Start of Text section

Operator= and Functions That Are Not Inherited in C++

operator= and functions that are not inherited in C++?

The assignment operator is technically inherited; however, it is always hidden by an explicitly or implicitly defined assignment operator for the derived class (see comments below).

(13.5.3 Assignment) An assignment operator shall be implemented by a
non-static member function with exactly one parameter. Because a copy
assignment operator operator= is implicitly declared for a a class if
not declared by the user, a base class assignment operator is always
hidden by the copy assignment operator of the derived class.

You can implement a dummy assignment operator which simply forwards the call to the base class operator=, like this:

// Derived class
template<typename T, unsigned int N> class Derived : public Base<Derived, T, N>
{
public:
    template<typename T0, class = typename std::enable_if<std::is_convertible<T0, T>::value>::type>
    inline Derived& operator=(const T0& rhs)
    {
        return Base<Derived, T, N>::operator=(rhs);
    }
};

What's not inherited to a C++ Derived class? Apparently, operator= and some constructors are actually inherited

Dervied has no constructors, in this case a default constructor is generated which calls the default constructor of all base classes and members.

Similar things happen with the copy constructor and assignment operator. The Base class versions are being called by automatically generated Derived class versions.

This has nothing to do with inheritance of constructors or assignment operators.

Functions that do not automatically inherit

In fact, it is not correct to say that operator = is not inherited. The problem is that it is hidden by the implicitly-generated operator = for the derived class, so that (for instance), an assignment such as the one in the code below would be illegal:

A a;
B b;
b = a;

Since class B does not have any operator = accepting an A, but only an implicitly generated copy-assignment operator with the following signature:

B& operator = (B const&)

The situation is not different from the case of regular member functions in the derived class hiding member functions with the same name in the base class.

And as for regular member functions, you can have a using declaration in your class that makes the base class's operator = available:

class B: public A
{
public:
    using A::operator =;
//  ^^^^^^^^^^^^^^^^^^^^
};

This would make the assignment in the previous example compile.

Why does an overloaded assignment operator not get inherited?

Class Y contains implicitly-declared assignment operators, which hide the operator declared in the base class. In general, declaring a function in a derived class hides any function with the same name declared in a base class.

If you want to make both available in Y, use a using-declaration:

class Y : public X {
public:
    using X::operator=;
};

Constructor, destructor, overloaded =operator function, copy constructor do not get inherited. What this exactly means?

What that statement is trying to say, is that class B does not automatically get a constructor B::B(int) when you add A::A(int). Similarly, B::operator=(int) is not automatically generated when you have A::operator=(int).

The copy constructor B::B(B const&) can be automatically generated, in which case it expects A::A(A const&). But you see from the argument that it's generated, not inherited as B::B(A const&).

The destructor works the same - generated, not inherited - but that's less visible because there's no parameter.

End of Text section

**Written instruction A**
Decide whether each statement agrees with the text on operator= inheritance in C++, answering yes or no and quoting the words of the text that decide it: (i) A base class assignment operator is always hidden by the copy assignment operator of the derived class. (ii) A using declaration cannot make the base class's operator= available in the derived class. (iii) The destructor is inherited rather than generated.
The text on operator= inheritance in C++ and the records are independent of each other.

Start of Record list

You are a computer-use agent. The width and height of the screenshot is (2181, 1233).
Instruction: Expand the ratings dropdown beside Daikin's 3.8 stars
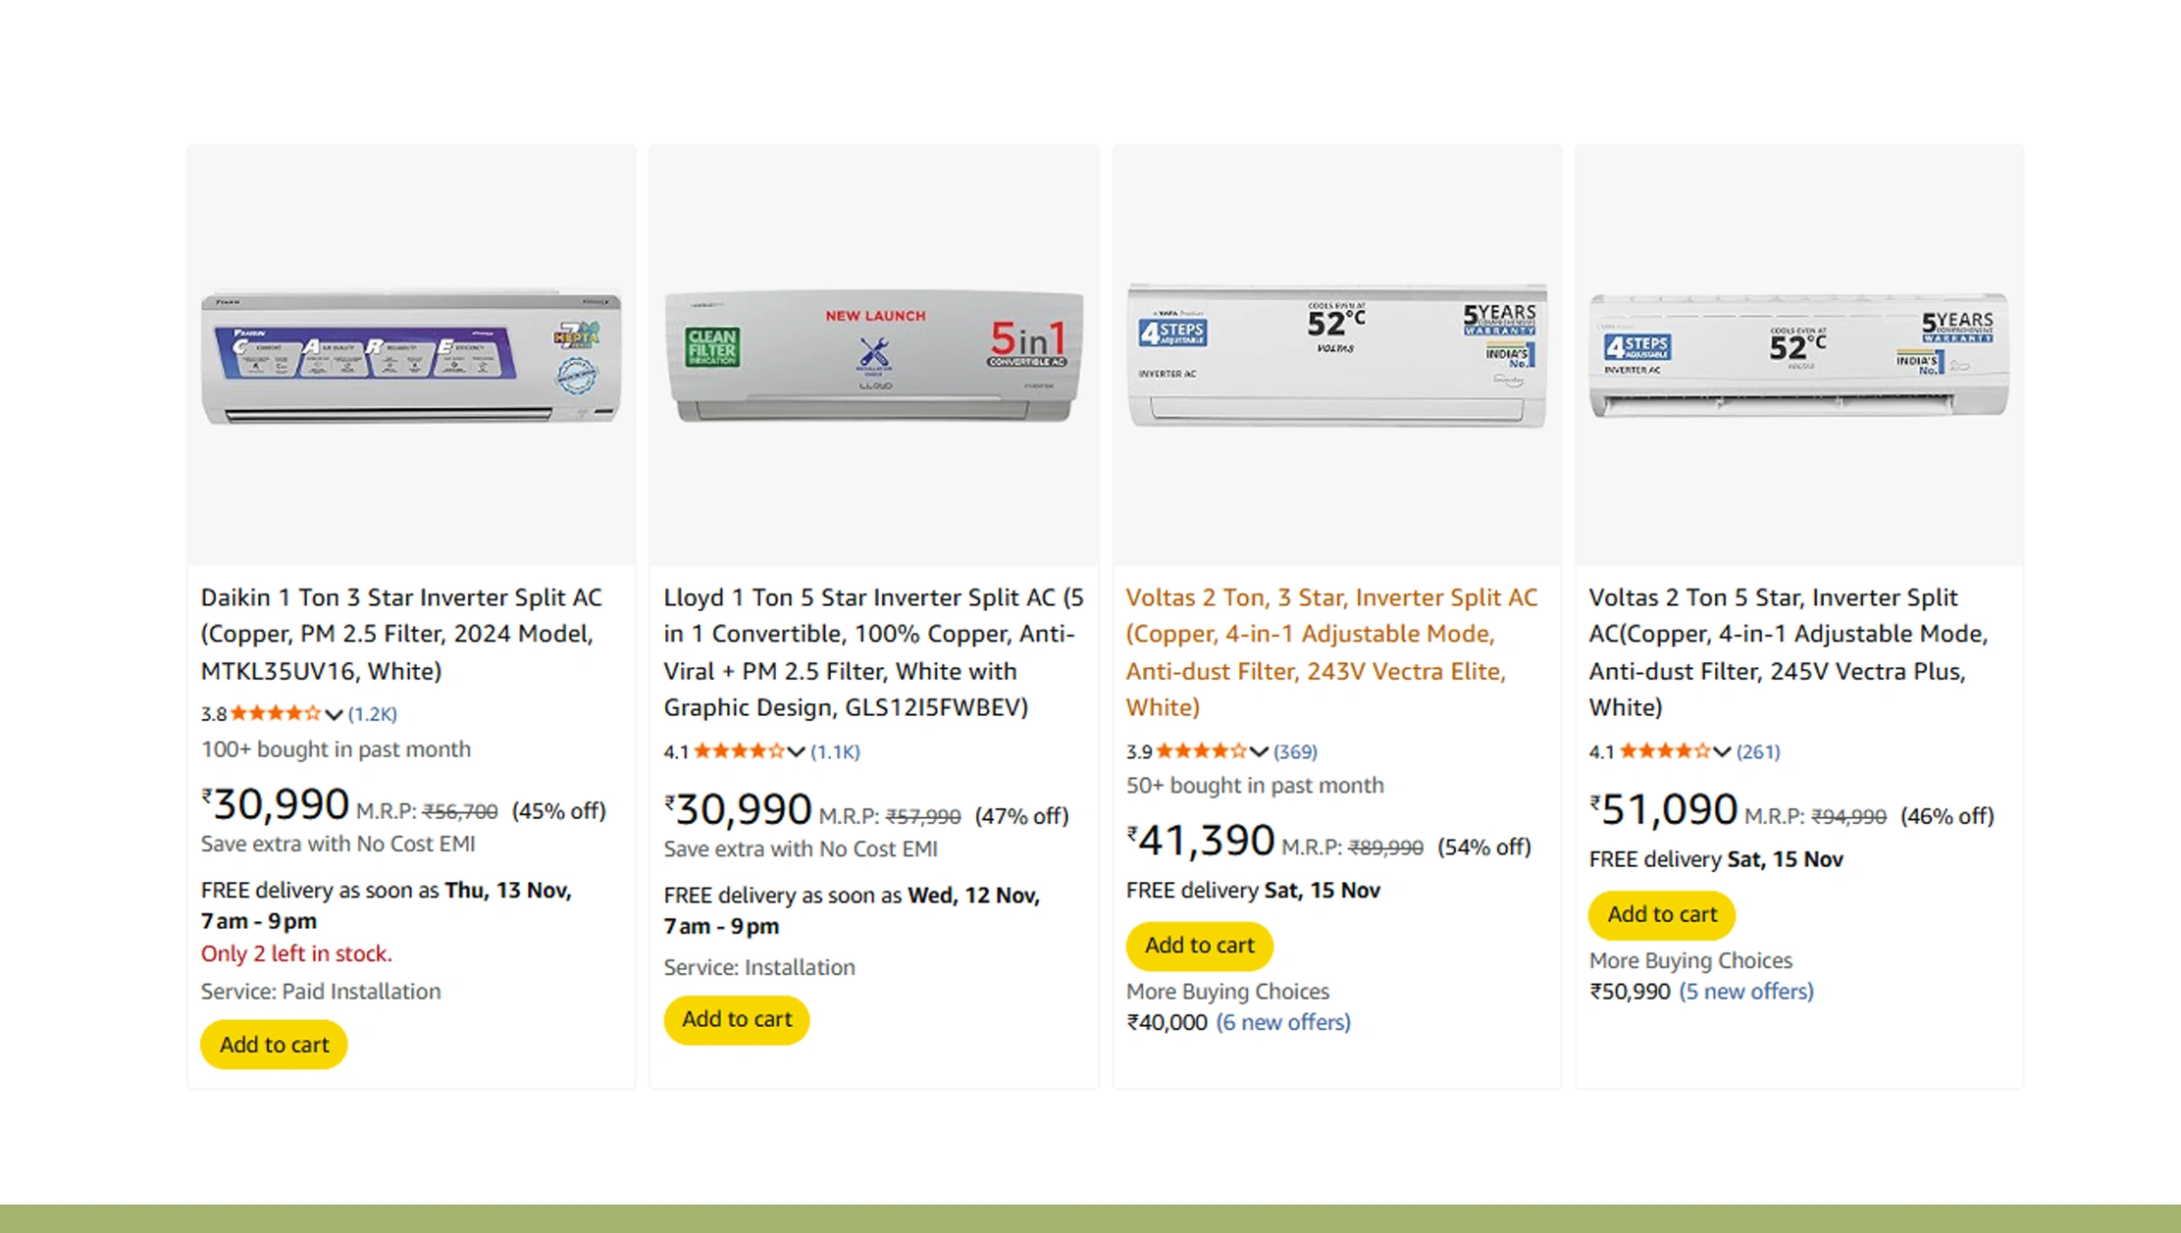coord(334,713)
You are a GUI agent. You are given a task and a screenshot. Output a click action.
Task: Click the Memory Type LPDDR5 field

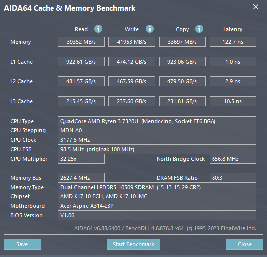pos(157,187)
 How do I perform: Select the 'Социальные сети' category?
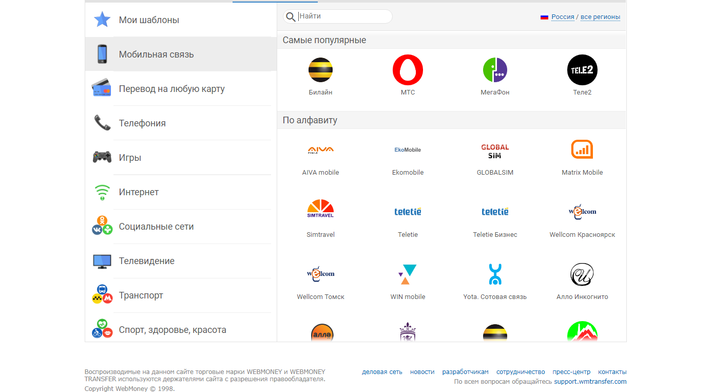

End of Record list

**Written instruction B**
Return all of the records line for line, with the pictures left out.

**Right answer A**
(i) Yes: "a base class assignment operator is always hidden by the copy assignment operator of the derived class"
(ii) No: "you can have a using declaration in your class that makes the base class's operator = available"
(iii) No: "The destructor works the same - generated, not inherited"

**Right answer B**
You are a computer-use agent. The width and height of the screenshot is (2181, 1233).
Instruction: Expand the ratings dropdown beside Daikin's 3.8 stars
coord(334,713)
You are a GUI agent. You are given a task and a screenshot. Output a click action.
Task: Click the Memory Type LPDDR5 field

pos(157,187)
 How do I perform: Select the 'Социальные сети' category?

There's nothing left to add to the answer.